A elevação de Batatais a vila se deu por força da lei provincial número 7, de 14 de março de 1839, com poucas linhas o Presidente da Província dispôs:
LEI N. 7, DE 14 DE MARÇO DE 1839.
O Dr. Venancio José Lisboa, Presidente etc.
Art. 1.° – Haverá nesta província mais uma comarca composta de dous termos, o de Mogy-mirim e o da villa Franca do Imperador: a freguezia de Batataes pertencente a este termo fica elevada á cathegoria de villa, e sendo a cabeça do dito termo; a residencia porem do juiz de direito será na villa Franca do Imperador, com o vencimento de um conto e quatrocentos mil reis de ordenado.
Art.2° – O termo da Constituição fará parte da terceira comarca.
Art.3° – Esta lei obrigará, e terá execução desde sua publicação, independente do prazo de trinta dias marcado pela lei de 4 de abril de 1835.
Art.4° – Ficão derrogadas todas as disposições em contrário.
Observação: mantivemos a ortografia antiga, dá um ‘sabor’ a mais. Detalhe: o tal ‘Termo da Constituição’ se refere à atual Piracicaba.
DESMEMBRAMENTOS
Na criação da freguesia de Batatais, em 1815, o alvará régio dizia que as confrontações seriam o rio Sapucaí Mirim (um afluente do Sapucaí ‘verdadeiro’) e o rio Pardo, sob jurisdição de Mogi-Mirim, um território imenso!
Franca (1821) → Batatais (1839) → Cajuru (1865) → Casa Branca (1841) → São Simão (1865)
Por portaria de 1821, Batatais foi transferida para o município de Franca. Ao longo do século XIX e até começos do século XX (1918), Batatais foi perdendo território para arraiais que eram elevados a freguesia ou freguesias que eram elevadas a vilas ou municípios.

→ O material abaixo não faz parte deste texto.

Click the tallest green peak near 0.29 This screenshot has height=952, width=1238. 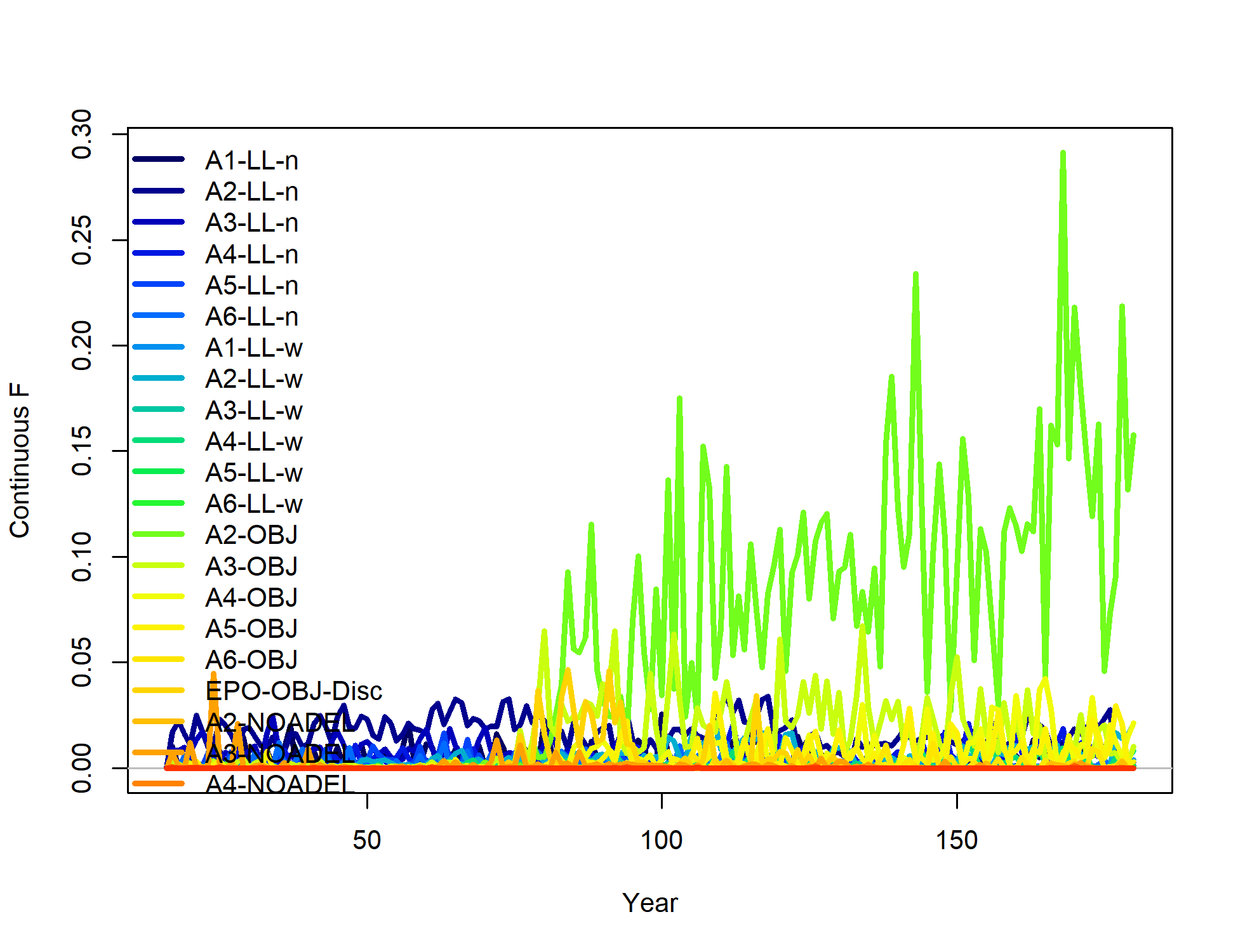click(1063, 154)
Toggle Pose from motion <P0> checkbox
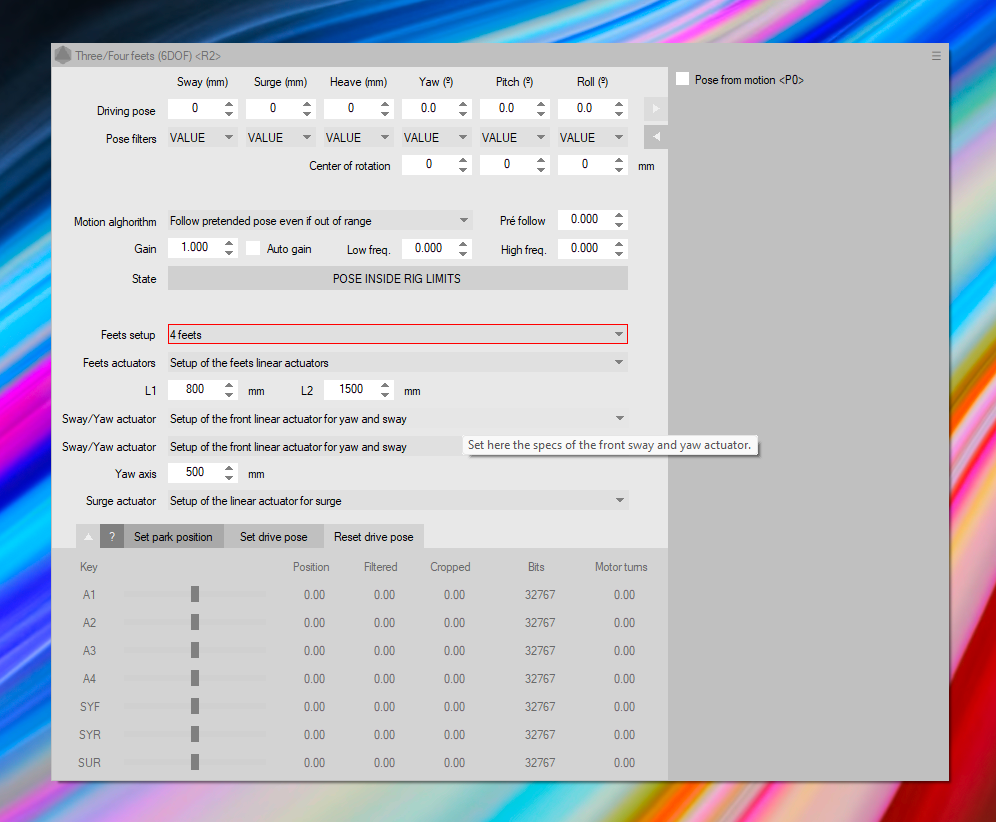This screenshot has height=822, width=996. pyautogui.click(x=683, y=79)
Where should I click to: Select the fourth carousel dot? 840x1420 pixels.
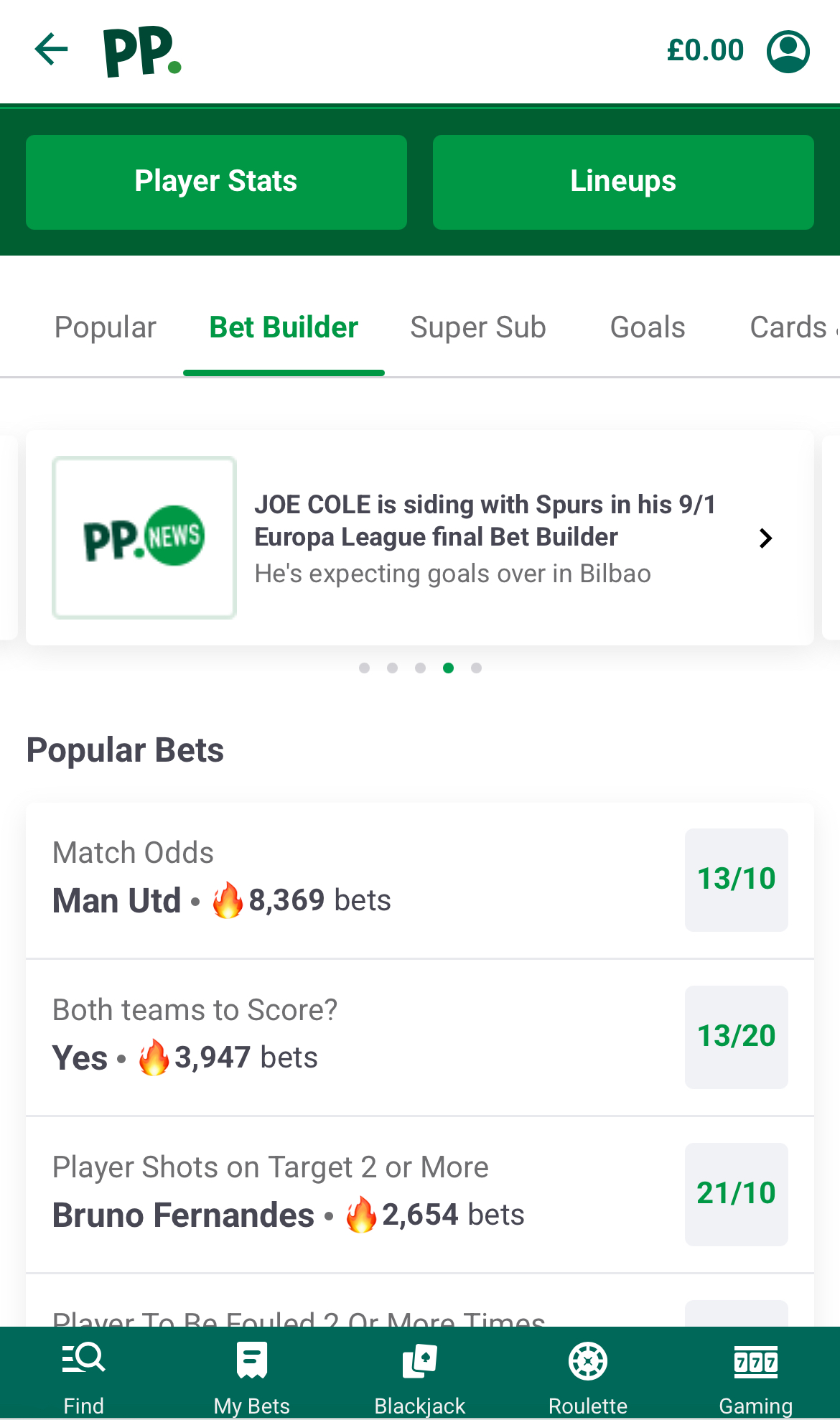point(448,668)
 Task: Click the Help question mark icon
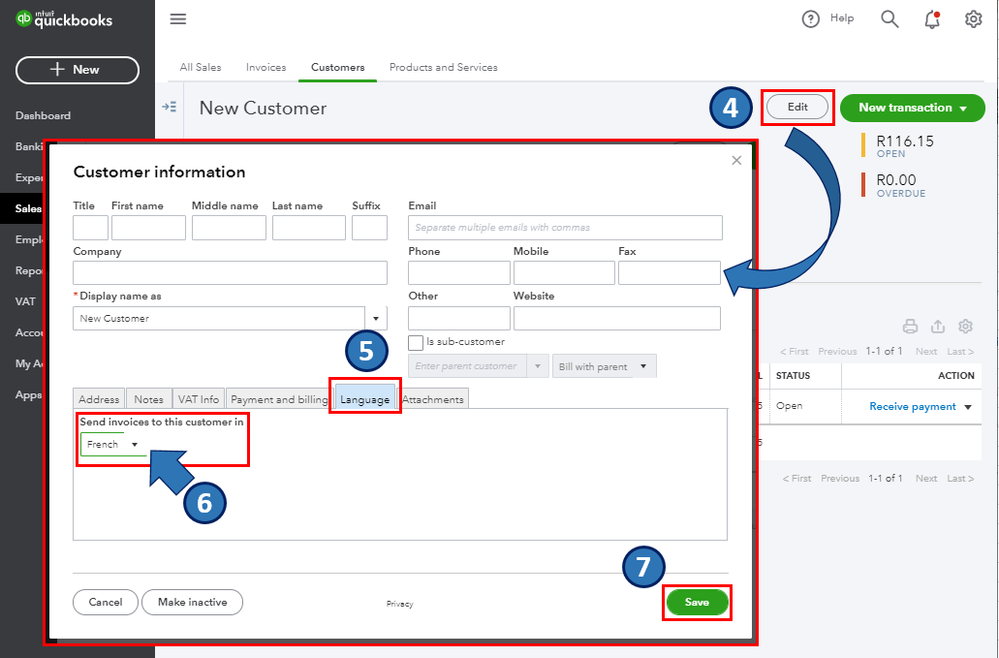[x=810, y=19]
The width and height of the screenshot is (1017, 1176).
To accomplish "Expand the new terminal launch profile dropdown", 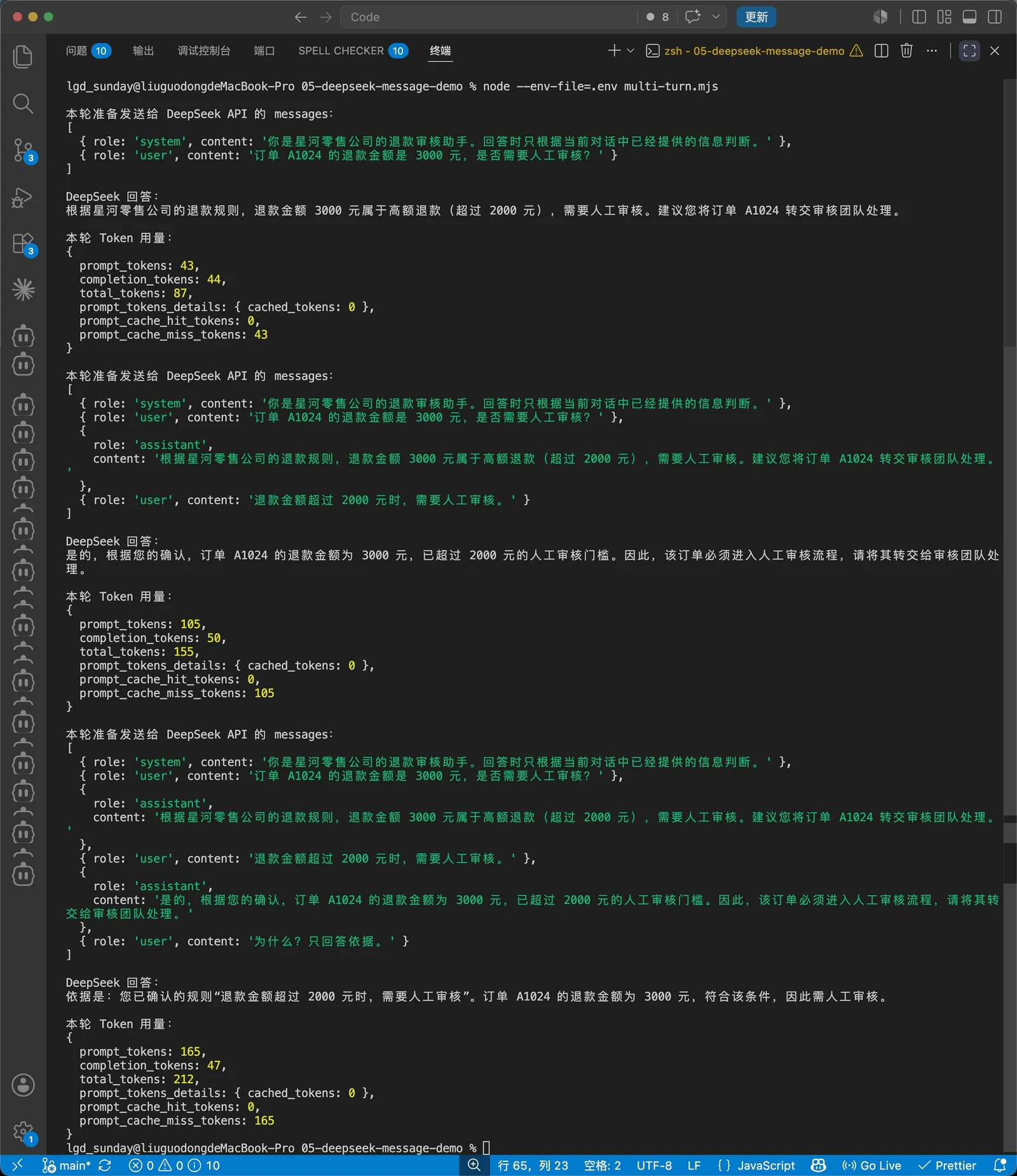I will tap(631, 51).
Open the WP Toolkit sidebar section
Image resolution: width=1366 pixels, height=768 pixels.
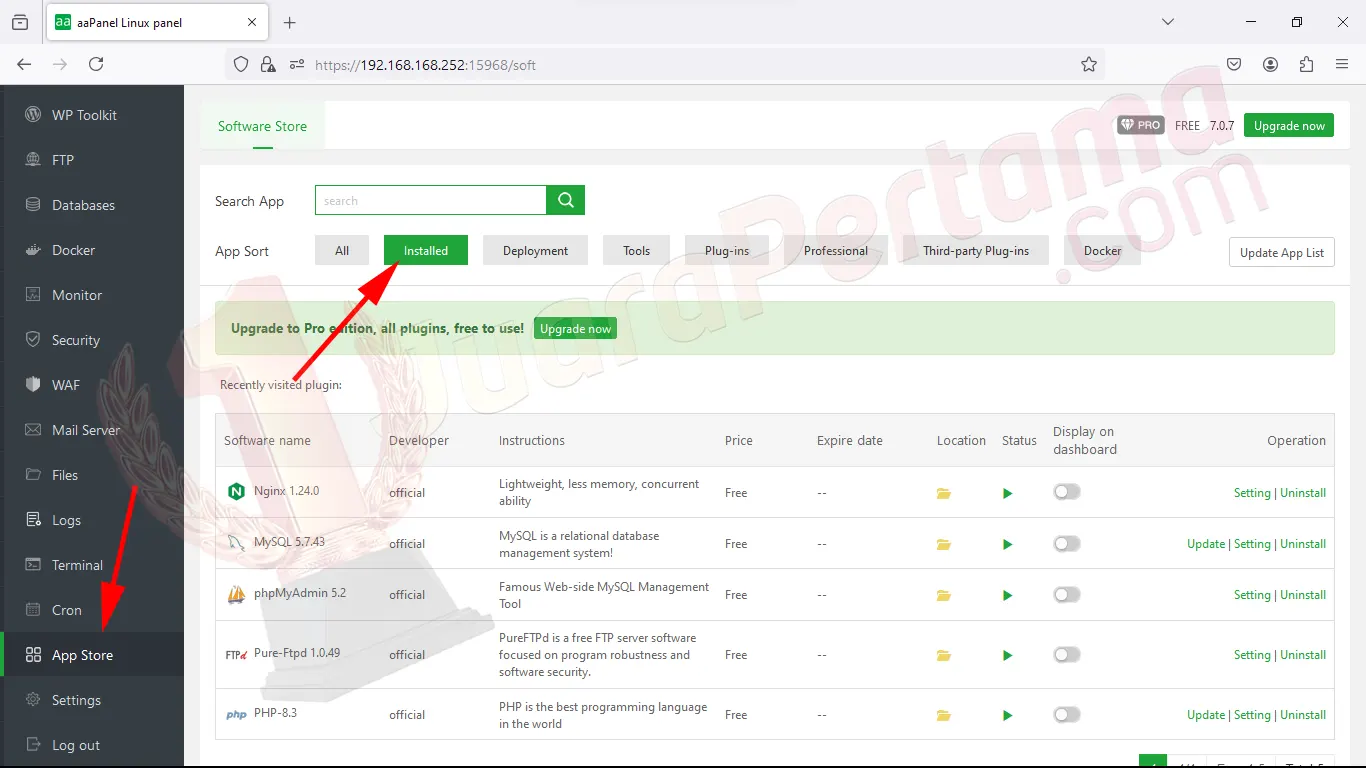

E assim, Batatais foi sendo desmembrada, a fila começava por Cajuru (orago São Bento Abade), que significa ‘boca do mato’, seguida de Santana dos Olhos D’Água (atual Ipuã), Santo Antônio da Alegria (Capela do Cuscuzeiro, onde ocorriam muitas festas, daí o título Alegria para o Santo Antônio de Pádua), Nuporanga (arraial da Desidéria ou Espírito Santo), Morro Agudo (São José do Morro Agudo), Jardinópolis (Ilha Grande, capela de Nossa Senhora Aparecida), e já em começos do século XX (1913 e 1918 respectivamente), Brodowski (Engenheiro Brodowski) e Altinópolis (Nossa Senhora da Piedade do Mato Grosso). À exceção, talvez, de Brodowski, que teve início com terras doadas em torno da estação ferroviária, as demais tiveram por início a doação de patrimônio para construção de capelas para um santo ou santa.
O município de Batatais conta atualmente com 850,72 km2, já foi grande, muito grande, seu território foi continuamente sofrendo desmembramentos, mas cá entre nós, nossa Batatais continua grande! Grande por sua história, grande por suas riquezas, grande por seus personagens ilustres, grande por seus monumentos e, principalmente, grande por sua gente, amiga e hospitaleira, uma vez batataense, para sempre batataense!